Siyasi kavgaların daima bir tarafı olmayı başaran medyanın objektif olamadığı ve kamuoyunu yanlış yönlendirdiği artık dünyada çok tartışılan bir konu...
Ve her geçen gün içinden çıkılmaz bir boyuta varıyor.
Sosyal medyadaki zıvanadan çıkmışlığı da sayarsak olağanüstü bir bilgi terörizmiyle karşı karşıya kalmış masum ve büyük bir topluluk var...
Bir kare resim ve bir video ile dünyayı yanlış bir yöne sürükleyecek güce sahip olan sosyal medyanın nerede duracağı ve nasıl denetleneceği de belirsiz hâlâ...
Etkileyici ve kontrolsüz bu güçle uğraşmakta devletler dahi zorlanıyor...
Peki, nereye kadar bu hukuksuz ve kontrolsüz gidiş...
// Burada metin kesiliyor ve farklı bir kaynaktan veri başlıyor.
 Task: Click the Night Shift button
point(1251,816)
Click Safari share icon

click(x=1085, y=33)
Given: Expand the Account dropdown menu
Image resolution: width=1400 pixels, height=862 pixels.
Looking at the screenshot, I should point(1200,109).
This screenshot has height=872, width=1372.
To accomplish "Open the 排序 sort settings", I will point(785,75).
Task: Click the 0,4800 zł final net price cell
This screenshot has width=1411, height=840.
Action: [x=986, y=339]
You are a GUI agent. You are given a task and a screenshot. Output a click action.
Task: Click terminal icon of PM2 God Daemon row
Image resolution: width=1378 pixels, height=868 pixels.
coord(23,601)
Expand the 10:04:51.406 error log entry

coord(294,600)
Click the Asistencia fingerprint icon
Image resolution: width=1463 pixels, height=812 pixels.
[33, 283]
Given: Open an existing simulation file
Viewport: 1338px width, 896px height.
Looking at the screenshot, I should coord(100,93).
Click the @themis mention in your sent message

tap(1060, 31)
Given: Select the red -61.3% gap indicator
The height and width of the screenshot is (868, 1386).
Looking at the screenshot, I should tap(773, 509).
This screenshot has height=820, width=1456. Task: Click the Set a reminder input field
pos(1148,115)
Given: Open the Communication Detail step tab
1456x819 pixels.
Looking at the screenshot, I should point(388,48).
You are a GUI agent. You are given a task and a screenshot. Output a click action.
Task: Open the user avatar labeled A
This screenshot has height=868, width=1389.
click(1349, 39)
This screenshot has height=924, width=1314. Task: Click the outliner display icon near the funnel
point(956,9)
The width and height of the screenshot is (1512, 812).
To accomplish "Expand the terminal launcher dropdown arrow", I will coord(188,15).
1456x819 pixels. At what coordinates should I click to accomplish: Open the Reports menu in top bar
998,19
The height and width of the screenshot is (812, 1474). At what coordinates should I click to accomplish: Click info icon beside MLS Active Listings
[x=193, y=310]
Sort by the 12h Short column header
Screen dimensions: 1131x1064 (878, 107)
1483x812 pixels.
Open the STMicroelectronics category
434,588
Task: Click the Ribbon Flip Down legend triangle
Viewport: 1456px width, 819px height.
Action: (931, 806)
Uluslararası Stratejik Araştırmalar Kurumu (USAK) Genel Sekreteri Faruk Can, Bilgi Çağının Güdümlü Silahı Medya adlı eserinde diyor ki; komplo teorilerinden uzak, yaşanan vahşeti tüm çıplaklığıyla ve tarafsızlığını koruyarak ortaya koyuyor.
“Teknolojik imkânlar ve kitle iletişim araçlarının artması ve gelişmesiyle birlikte dünyamız küresel bir köye dönüştü. Bu köyün muhtarlığını da medya yapıyor” diyen Faruk Can şunları yazıyor:
Alışkanlıklarımızı sürekli doğru kabul ediyoruz.
Vazgeçilmez sanıyoruz.
Geleneklere göre şekillenmeyi ve ideal bir yaşam biçimine dönüştürmeyi de...
***
Değişim hikâyelerini sürekli anlatıyoruz, lakin yeniliğe direniyoruz.
“Devrim” diyerek ortalığı yangın yerine çeviren bizler nedense mevcut durumun savunucusu kesiliyoruz.
Demek ki herkesin kendince bir değişim ve devrim planı var!